This repository implements the training and testing of ADLD for Unconstrained Facial Action Unit Detection via Latent Feature Domain. The repository offers the implementation of the paper in PyTorch
- This code was tested with PyTorch 0.4.0 and Python 2.7
- Clone this repo:
git clone https://github.com/ZhiwenShao/ADLD
cd ADLD
Put BP4D and EmotioNet into the folder "dataset" following the paths shown in the list files of the folder "data/list"

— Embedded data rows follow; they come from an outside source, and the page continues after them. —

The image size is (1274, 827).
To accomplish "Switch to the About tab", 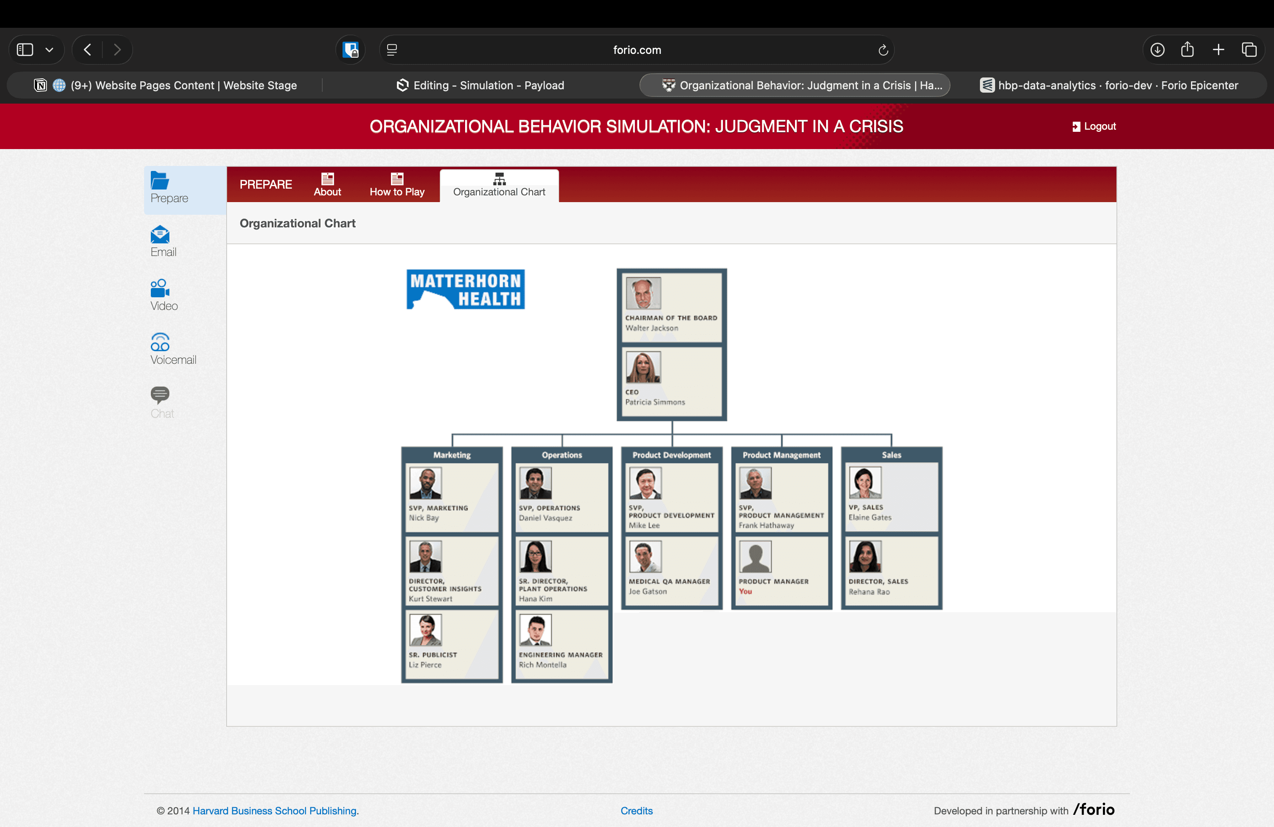I will point(327,185).
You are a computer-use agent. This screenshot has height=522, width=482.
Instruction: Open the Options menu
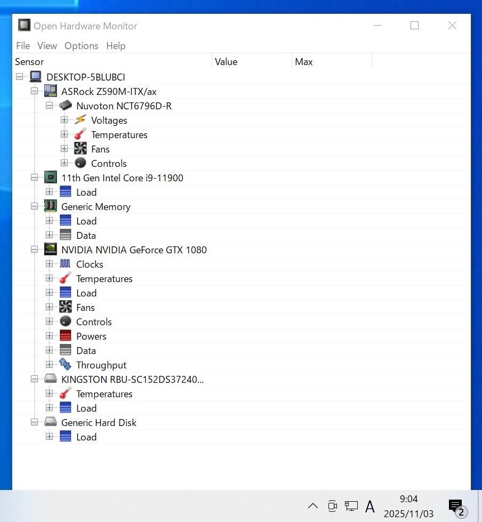pos(81,46)
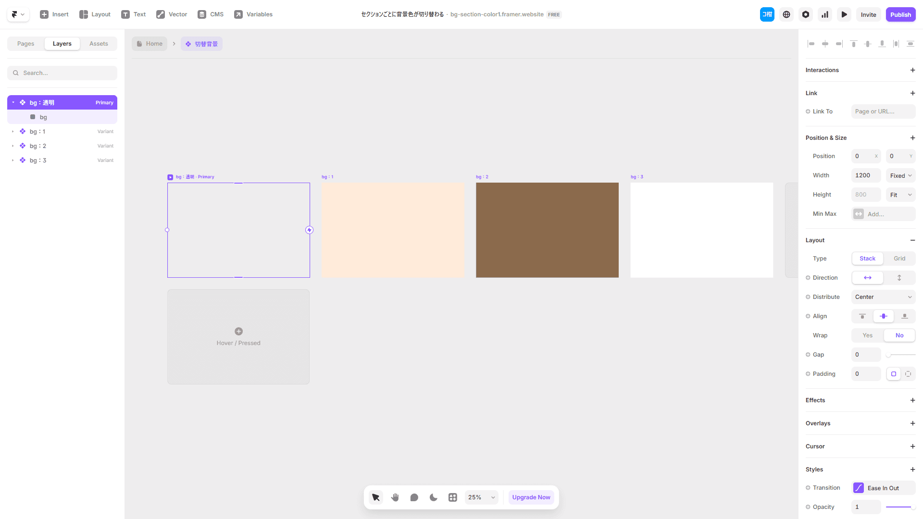This screenshot has height=519, width=923.
Task: Switch to the Assets tab
Action: click(x=99, y=44)
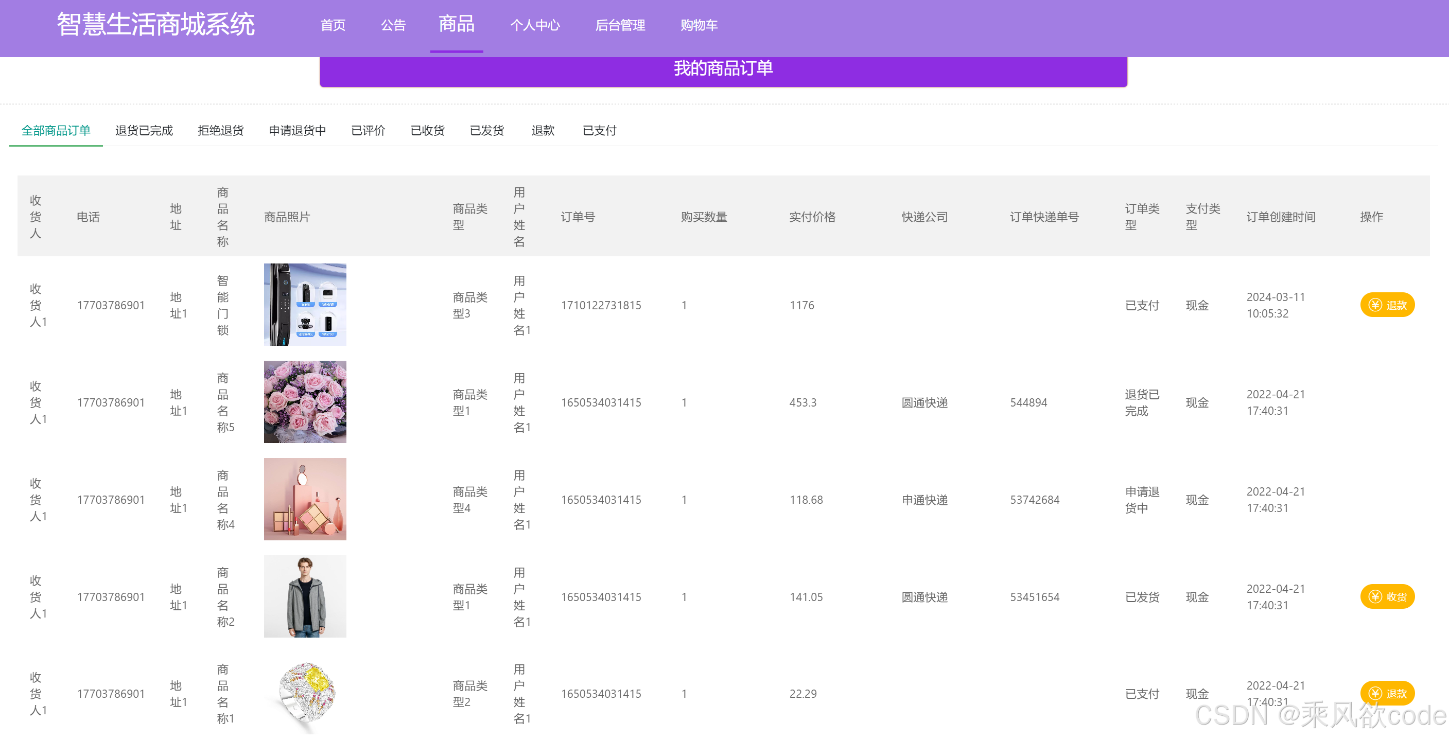Select the 申请退货中 tab
Viewport: 1449px width, 740px height.
click(x=297, y=130)
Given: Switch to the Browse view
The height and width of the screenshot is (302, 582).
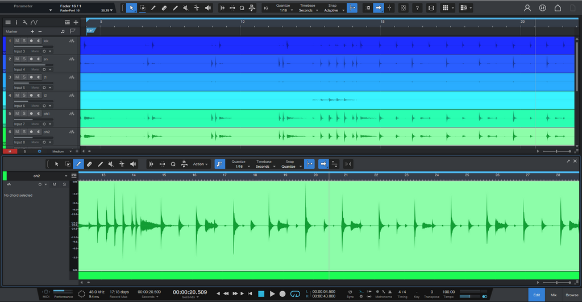Looking at the screenshot, I should click(572, 295).
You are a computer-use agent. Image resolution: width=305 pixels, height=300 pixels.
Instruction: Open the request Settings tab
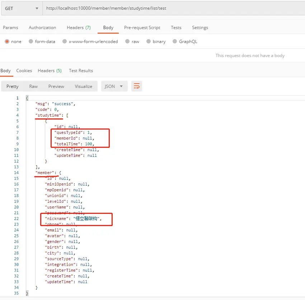point(200,28)
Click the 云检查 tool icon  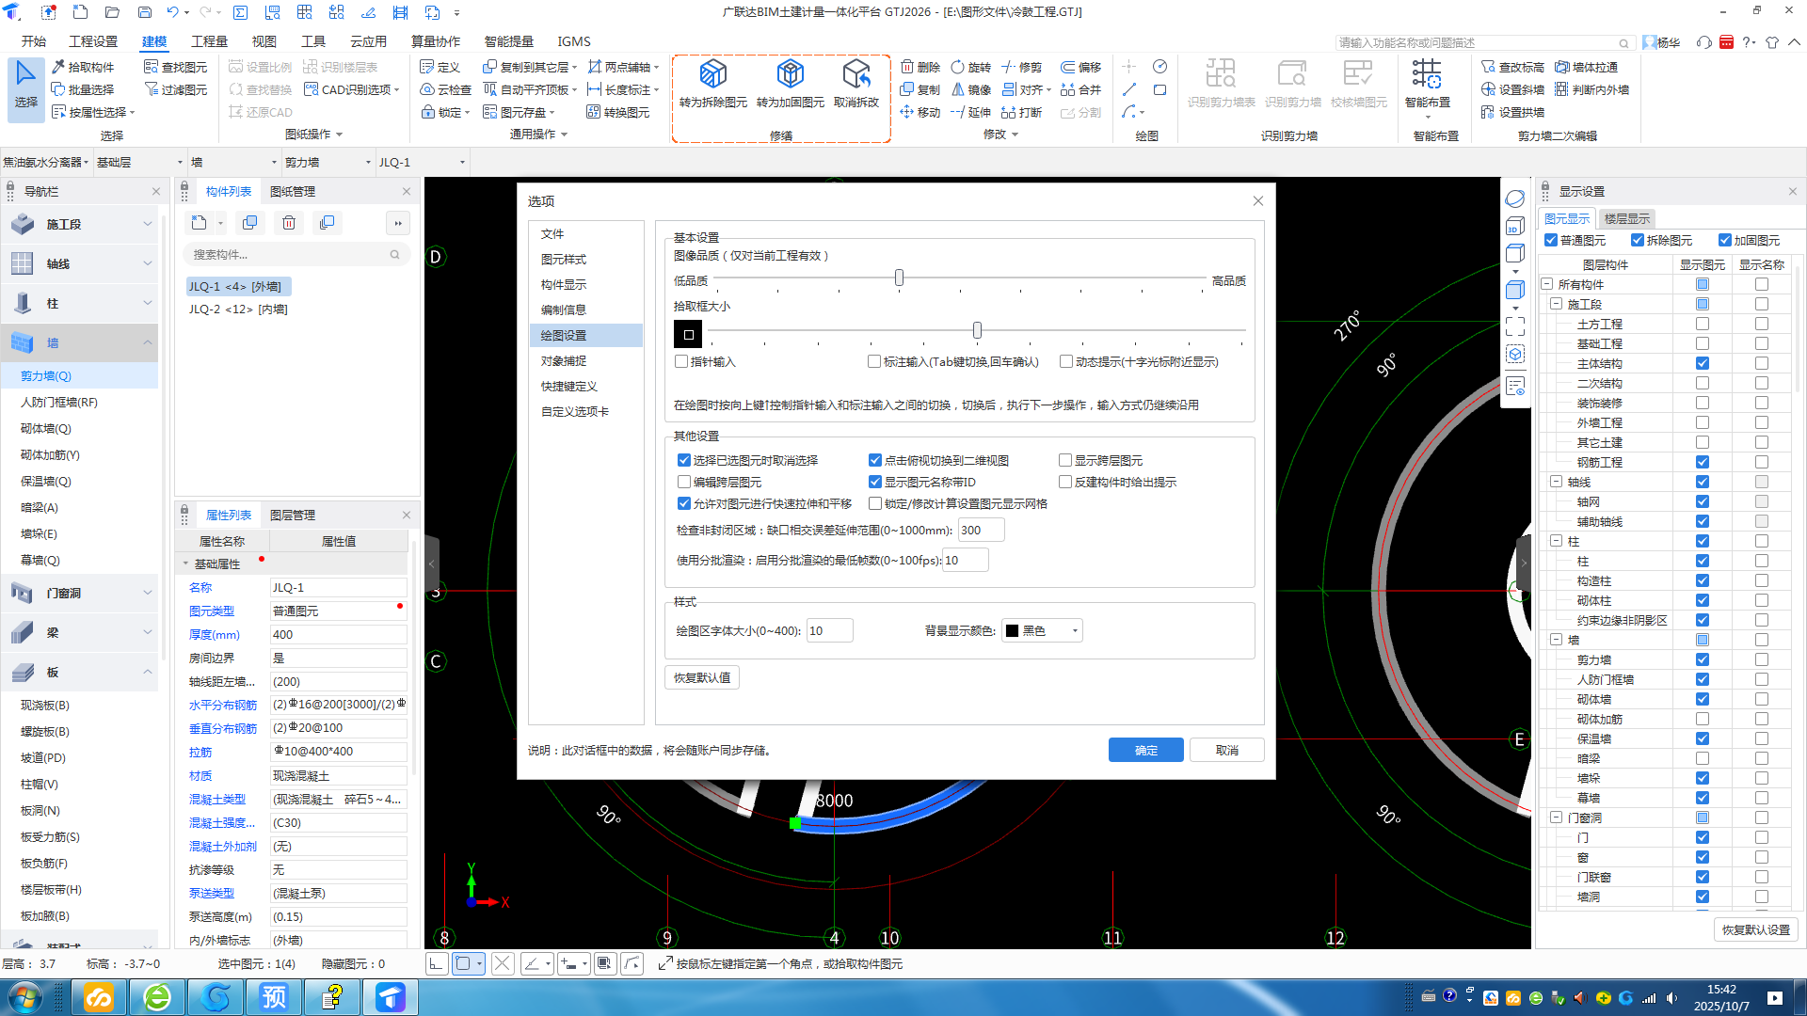(x=427, y=89)
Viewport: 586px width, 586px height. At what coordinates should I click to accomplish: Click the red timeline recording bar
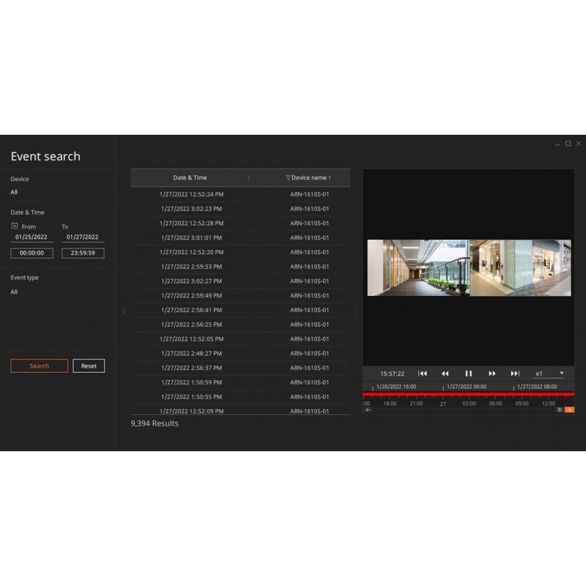pyautogui.click(x=469, y=394)
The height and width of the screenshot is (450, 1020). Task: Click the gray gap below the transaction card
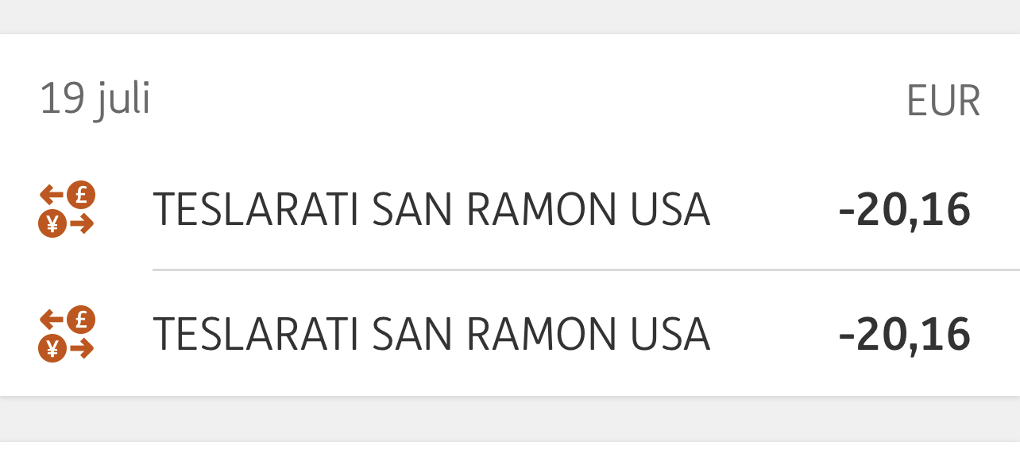510,418
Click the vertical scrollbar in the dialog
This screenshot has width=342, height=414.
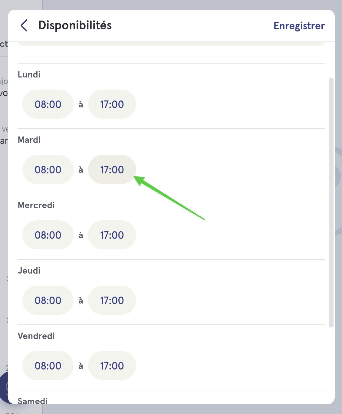[x=331, y=202]
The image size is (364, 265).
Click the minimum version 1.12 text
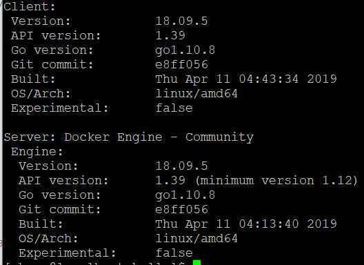pyautogui.click(x=276, y=181)
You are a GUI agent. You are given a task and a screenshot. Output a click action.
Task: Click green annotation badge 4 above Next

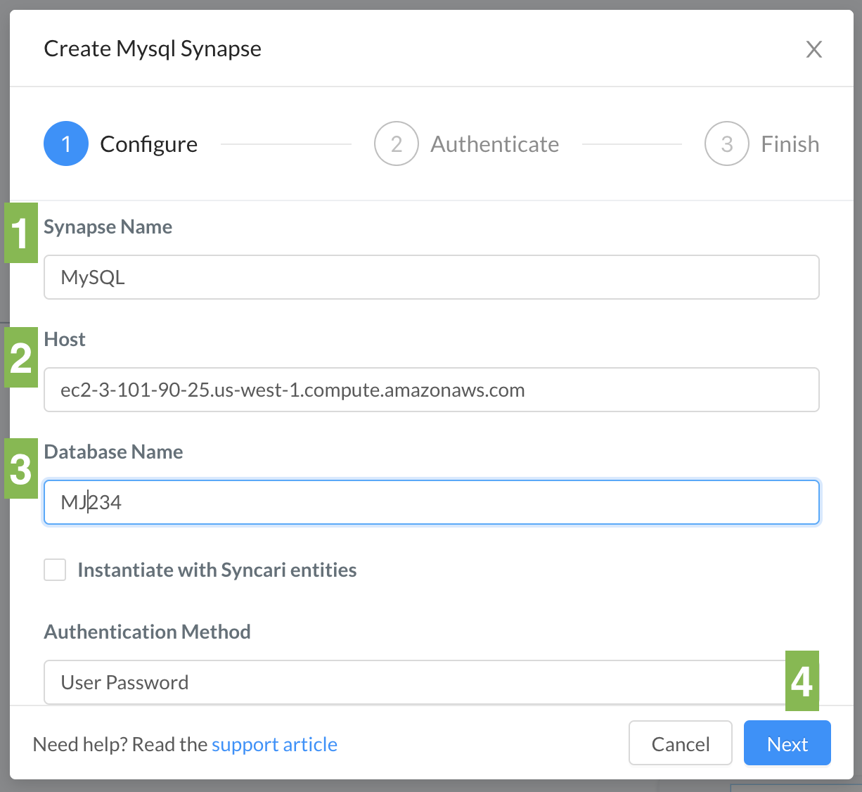point(802,681)
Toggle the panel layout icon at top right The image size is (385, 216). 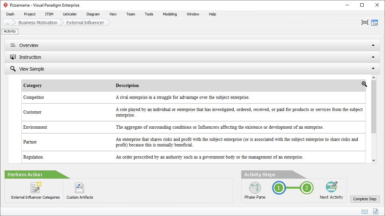click(x=374, y=23)
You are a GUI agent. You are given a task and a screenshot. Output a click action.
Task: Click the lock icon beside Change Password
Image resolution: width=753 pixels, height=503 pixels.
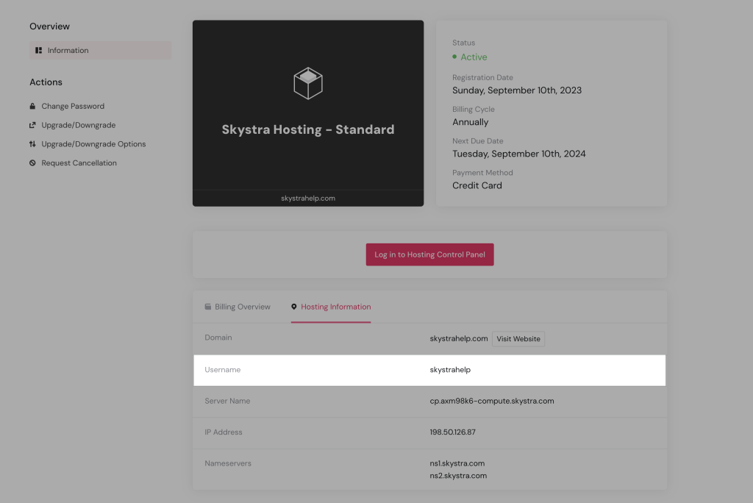pyautogui.click(x=32, y=106)

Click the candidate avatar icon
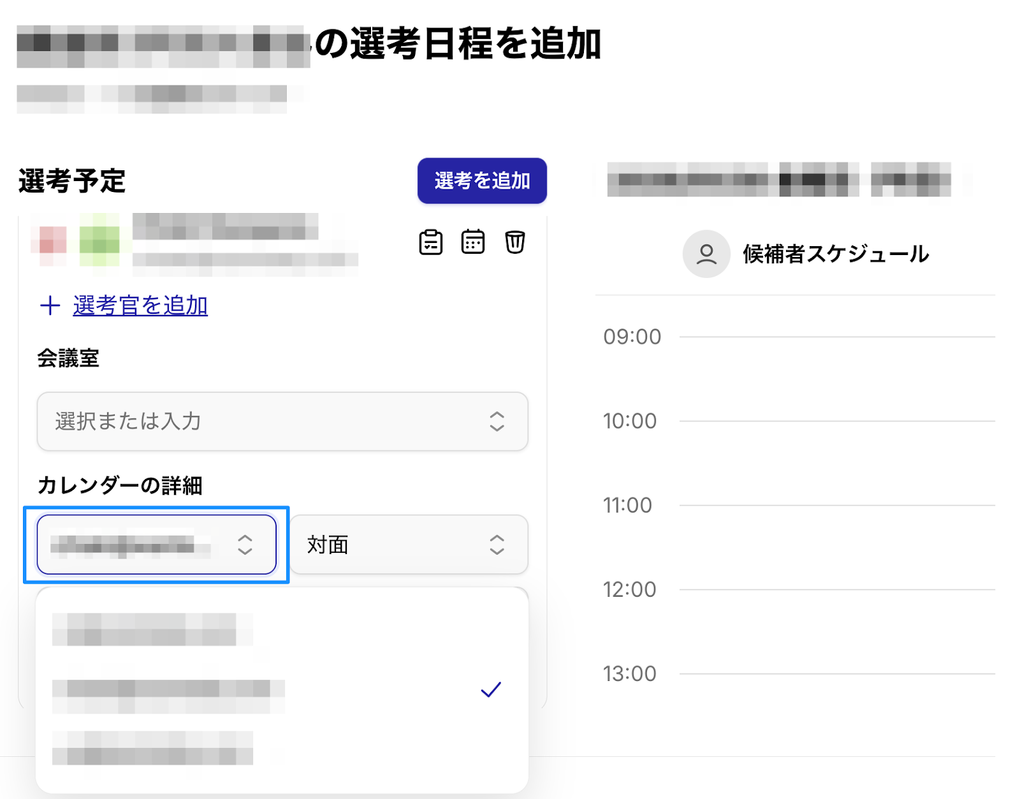coord(706,254)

- Conduct similarity transformation for face images:
- We provide the landmarks annotated using OpenPose for EmotioNet here. Each line in the landmark annotation file corresponds to 49 facial landmark locations (x1,y1,x2,y2...). Put these annotation files into the folder "dataset"
- An example of processed image can be found in the folder "data/imgs/EmotioNet/optimization_set/N_0000000001/"
cd dataset python face_transform.py
- Compute the weight of the loss of each AU in the BP4D training set:
- The AU annoatation files should be in the folder "data/list"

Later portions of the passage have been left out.